O administrador da angolana Unitel, Amílcar Safeca, disse hoje em Luanda que a saída da Portugal Telecom (PT) da estrutura accionista não afectará o desenvolvimento tecnológico da operadora líder de mercado em Angola.

Não. “Acho que não. Sempre trabalhámos com vários parceiros tecnológicos, a nível mundial. Temos um plano estratégico que tem sido implementado essencialmente com recurso às nossas equipas de engenharia locais. Por isso não afecta em nada”, disse o administrador e director-geral adjunto da Unitel.

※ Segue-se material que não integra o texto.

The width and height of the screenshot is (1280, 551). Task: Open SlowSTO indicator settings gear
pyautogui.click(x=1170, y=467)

Numa altura em que a operadora angolana conta com 11 milhões de cartões activos, para uma população de 24,3 milhões de pessoas, Amílcar Safeca descarta impactos da saída da PT.

Para o administrador, que é também responsável pela área tecnológica, a Unitel seguirá “sem dúvida” o seu percurso natural de “crescimento”.

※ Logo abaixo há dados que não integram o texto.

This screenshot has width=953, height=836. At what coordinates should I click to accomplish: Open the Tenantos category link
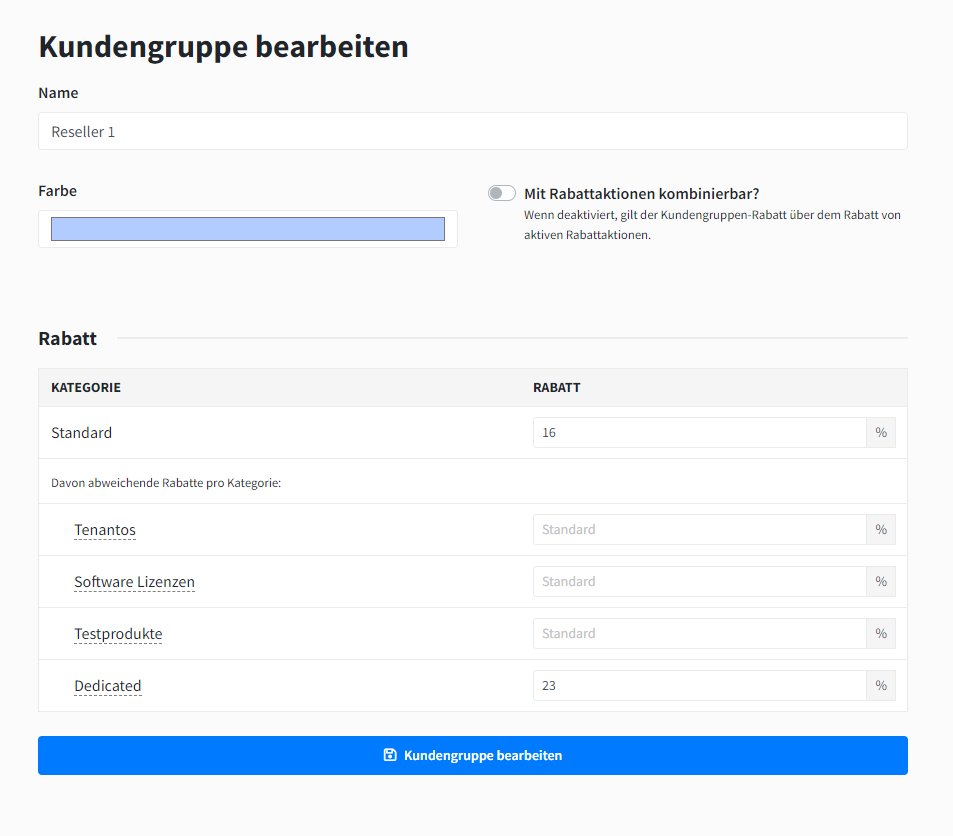[105, 530]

Em causa está uma participação de 75% que a operadora brasileira OI, através da PT, tem na Africatel. Esta, por sua vez, controla 25% da Unitel, percentagem idêntica à detida pela empresária Isabel dos Santos, filha do Presidente angolano, José Eduardo dos Santos.

Face ao processo de fusão com a PT, a OI confirmou no final de Agosto que está em conversações para vender a participação na Unitel a outros accionistas, por 2.000 milhões de dólares (mais de 1.500 milhões de euros).

A OI ficou com a posição da Unitel quando a Portugal Telecom SGPS contribuiu com os seus activos, no aumento de capital em Maio, como parte do acordo de fusão.